=== CONSIGNES À SUIVRE ===
Poursuivez le texte sur l'usage des armes par les policiers et les gendarmes à partir de sa dernière phrase.

=== TEXTE PRÉSENTÉ ===
· · · ·

Face à ce groupe de combat miniature, les policiers qui arrivent les uns après les autres sont systématiquement en situation de désavantage. Dans le reportage de France 2, un policier parlant sous le couvert de l’anonymat déclare : «Il faut savoir que nous, on ne s’entraîne pas au tir de précision, on s’entraîne au tir de riposte, c’est-à-dire à 5 ou 6 m. Là, en plus ça bouge, il y a le stress. Le combat est perdu d’avance». Un autre : «Après coup, les policiers se sentent impuissants face à ce genre d’événements. On n’est pas préparé, on n’est pas équipé. C’est pas le casse-pipe mais presque».

L’usage des armes n’est pas le point central de l’action d’un policier ou d’un gendarme. C’est un phénomène très rare qui apparaît comme un geste ultime, au contraire du soldat dont la formation est organisée autour de cet acte. Une étude réalisée de 1989 à 1996, montrait que sur 29000 policiers parisiens, seuls 218 avaient déjà ouvert le feu autrement qu’à l’entrainement, tirant 435 projectiles, dans l’immense majorité des cas à moins de 4 mètres. Ces projectiles étant tirés principalement pour stopper des véhicules, ils n’ont touché que 74 fois des individus, 45 au total, donc dix mortellement. Durant la même période, 20 policiers ont été victimes du devoir chaque année (6 depuis le début des années 2000). Policiers et gendarmes sont bien plus souvent tués que tueurs. Hors unités d’intervention, ils n’utilisent que très exceptionnellement leur arme et toujours en autodéfense.

· · · ·

=== DONNÉES FOURNIES ===
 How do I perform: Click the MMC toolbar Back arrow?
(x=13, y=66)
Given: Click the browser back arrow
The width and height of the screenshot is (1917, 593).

· · · ·

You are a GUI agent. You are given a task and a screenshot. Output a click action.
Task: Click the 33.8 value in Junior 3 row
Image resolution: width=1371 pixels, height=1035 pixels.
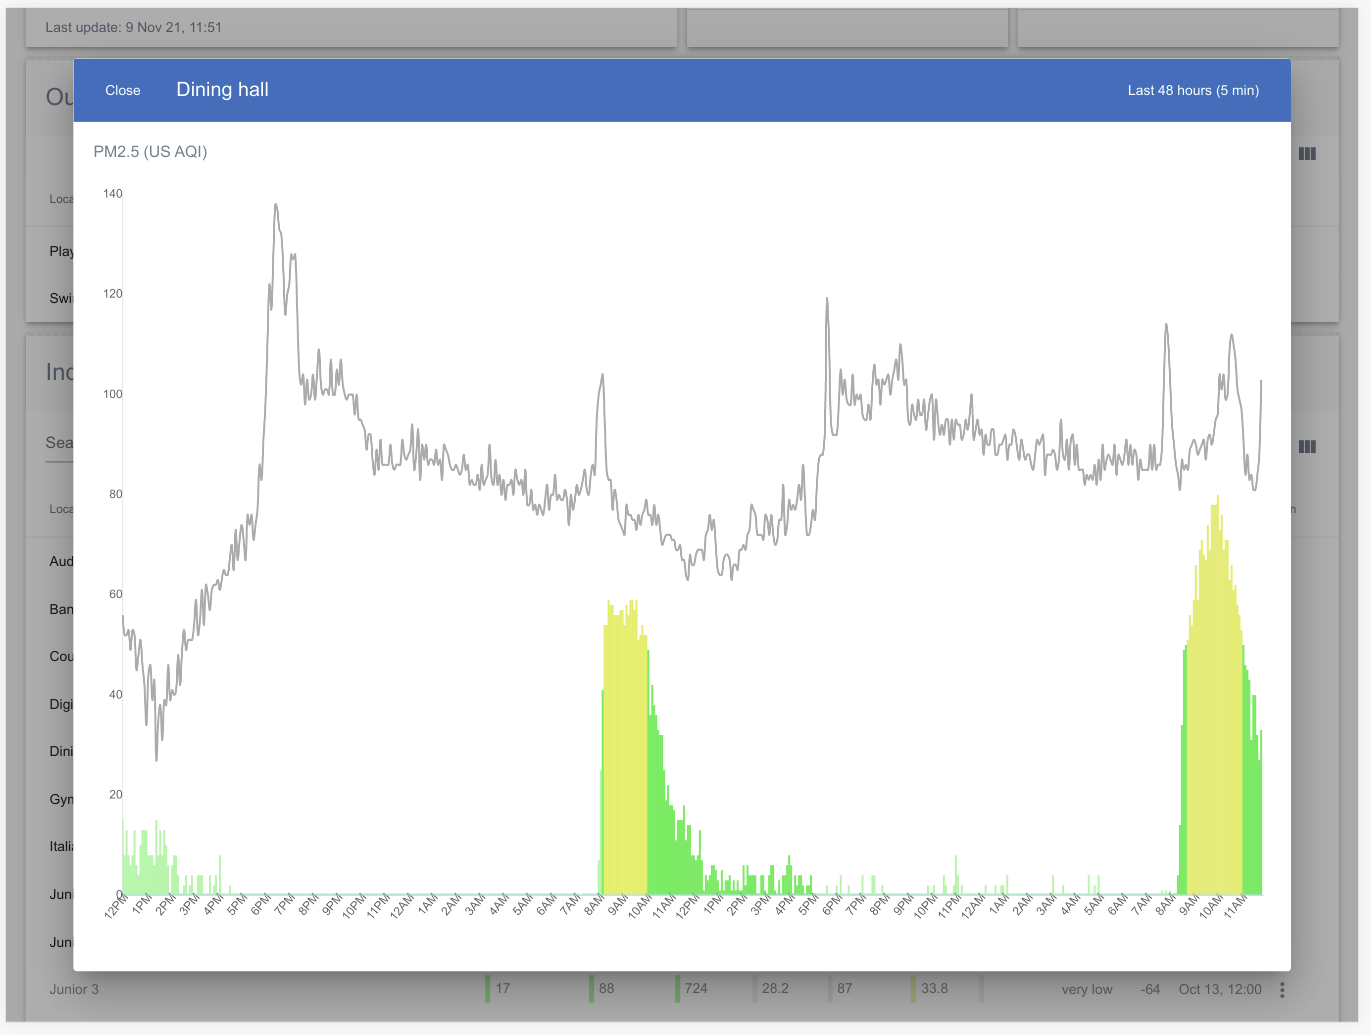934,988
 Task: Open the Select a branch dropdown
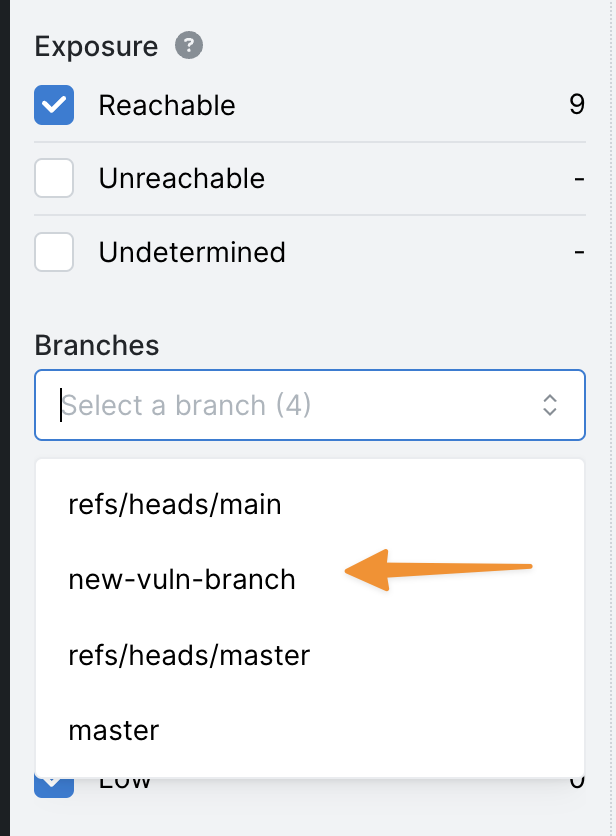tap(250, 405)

· · · ·

=== RÉSULTAT ATTENDU ===
Dans les premiers combats dans le bocage normand en 1944, on a remarqué que les fantassins américains novices tiraient très peu. On s’est aperçu au bout de quelques mois que cette inhibition provenait surtout du fait que le contexte dans lequel ils évoluaient et où ils ne voyaient que très peu d’ennemis était totalement différent de celui dans lequel ils avaient été formés. De la même façon, à Sarajevo, en juillet 1993 un soldat français du bataillon n° 4, sentinelle à l’entrée d’un pont a subi sans riposter ni même beaucoup bouger plusieurs rafales tirées par deux miliciens à l’autre bout du pont. Cet homme n’avait jamais ouvert le feu à l’exercice autrement que sur ordre et toujours face à de belles cibles en carton visibles et immobiles. Il s’est trouvé d’un seul coup dans une situation en contradiction avec sa formation et cette dissonance cognitive a accentué le stress déjà important pour un baptême du feu jusqu’à aboutir à une sidération.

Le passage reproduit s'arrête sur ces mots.